Search code examples
rdplyrmediansparklyr

Using summarize_all() to find median on sparklyr data


I am trying to get summary statistics for data in r that I pulled using sparklyr, including mean and median. I can get all my stats by manually typing everything out in a dplyr::summarize() step, but would like to know if there is a way to do this using a summarize_all() statement.

Manual attempt works:

test<-data%>%
    dplyr::summarize(count=n(),
                     mean_c1=mean(column1,na.rm=TRUE),
                     mean_c2=mean(column2,na.rm=TRUE),
                     median_c1=percentile(column1,.5),
                     median_c2=percentile(column2,.5))

Summarize_all() attempt works without calling percentile for the median. This gets me count,mean, min, max for my data (vars is a vector of column names)

test<-data%>%
    select(vars)%>%
    dplyr::summarize_all(list(count=~n(),mean=mean, min=min,max=max))

But I get errors when I try to add median into the mix- it no longer recognizes the percentile command, which is a Hive function and not an r/dplyr function. ("Error in inherits(x, "fun_list") : object 'percentile' not found")

test<-data%>%
    select(vars)%>%
    dplyr::summarize_all(list(count=~n(),mean=mean, min=min,max=max,median=percentile),probs=.5)

I tried using quantile instead of percentile (which is how I would do this with a data frame), but it errors out when I call the 'test' table.

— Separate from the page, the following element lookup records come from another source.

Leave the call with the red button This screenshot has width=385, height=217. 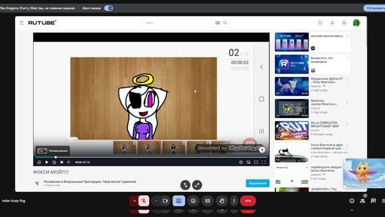pos(248,201)
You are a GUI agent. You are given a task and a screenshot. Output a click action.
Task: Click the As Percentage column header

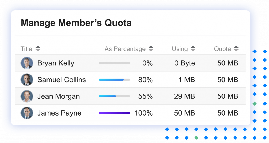point(125,49)
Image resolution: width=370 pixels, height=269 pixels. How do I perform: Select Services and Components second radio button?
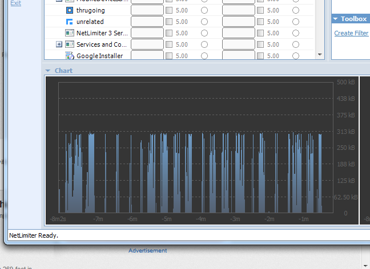(296, 44)
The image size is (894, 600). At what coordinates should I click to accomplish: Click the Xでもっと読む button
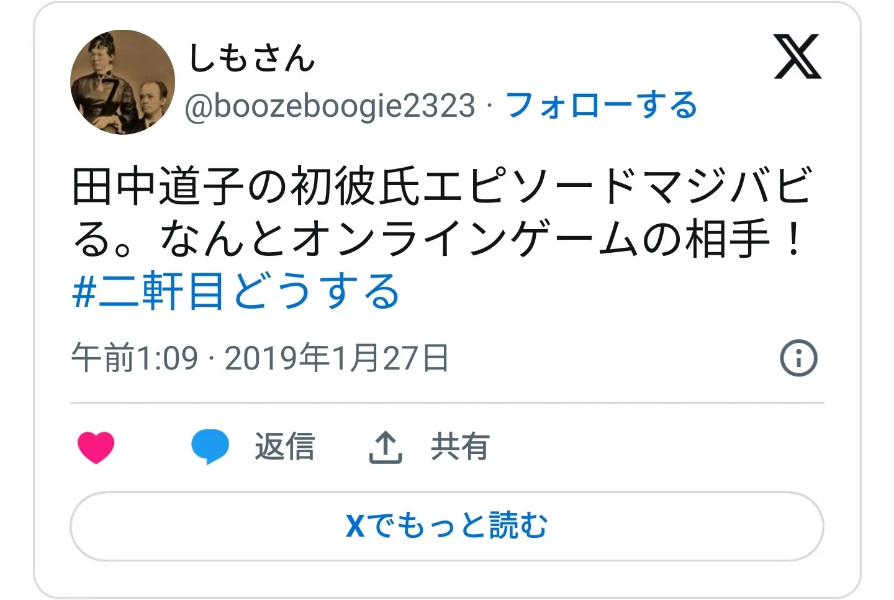click(x=447, y=526)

Is it possible to get median for a spark table in r using the summarize_all() command? Or will I have to do it more manually?


Solution

  • The glue package solved my problem.

    library(rlang)
    library(glue)
    
    vars<-tbl_vars(data)
    eq3<-glue("percentile({vars},.5)")%>%
        setNames(paste0(vars,"_median"))%>%
        lapply(parse_quosure)
    test<-data%>%
        dplyr::summarize(!!!eq3)